Health Professional Education
Understanding health through the biopsychosocialspiritual model opens the possi-
bility of a broader agenda for health professional education. How do healthcare professionals need to be educated in order to better understand and address the complex web of health-related factors? How can CIM providers build bridges in thinking and collaboration across what has become a landscape of highly specialized and disciplinary areas of healthcare?
The National Center for Interprofessional Practice and Education has a role in coordinating and documenting new education models, practice competencies, and initiatives across the United States. It has adopted an interdisciplinary mindset and is open to new ideas and new areas of professional engagement. This center and similar organizations can be nodes for CIM integration, where yoga therapy trainers can become a part of implementing whole health pedagogies.
Yoga Therapy Can Reduce Costs
The United States will spend about $10,000 per person on healthcare in 2015 ($3.2 trillion in total), yet our outcomes look more like those of a developing country. Much of the expense can be attributed to (1) high administrative costs (one quarter of all costs); (2) high costs of medications, durable medical equipment, and salaries; and (3) the relatively higher rate of interventions compared to other industrialized countries.

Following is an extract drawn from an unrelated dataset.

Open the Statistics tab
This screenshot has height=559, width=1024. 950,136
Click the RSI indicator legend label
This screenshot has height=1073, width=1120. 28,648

Yoga therapy services, however, can be delivered in ways that are not top heavy in staff or administration, that do not require any expensive equipment, and with minimal interventions that involve props to help with asana practice. When yoga therapy is provided in groups, direct costs (therapist’s fee, equipment, overhead, etc.) are low. From a lifestyle medicine or prevention perspective, these costs become almost negligible. Yoga-based lifestyle change can reverse heart disease and positively impact other chronic illnesses. Many of these illnesses (as well as chronic pain and addiction challenges) respond well to lifestyle therapy, which is starting to be considered best practice in some areas of medicine.
Yoga is unique in providing interventions across the four domains of public
health—treatment, recovery, prevention, and health promotion. The time for yoga
to become a part of the healthcare system is here. The yoga therapy community
should partner with healthcare leaders to initiate both top-down policy-level advoca-
cy and initiatives and bottom-up local-level integrative models. Yoga professionals
can facilitate this shift by becoming more engaged in a broader range of health
and research institutions and by conducting their own small-scale research, as
well as by training the healthcare work-force in the value of including yoga therapy in an integrated healthcare system.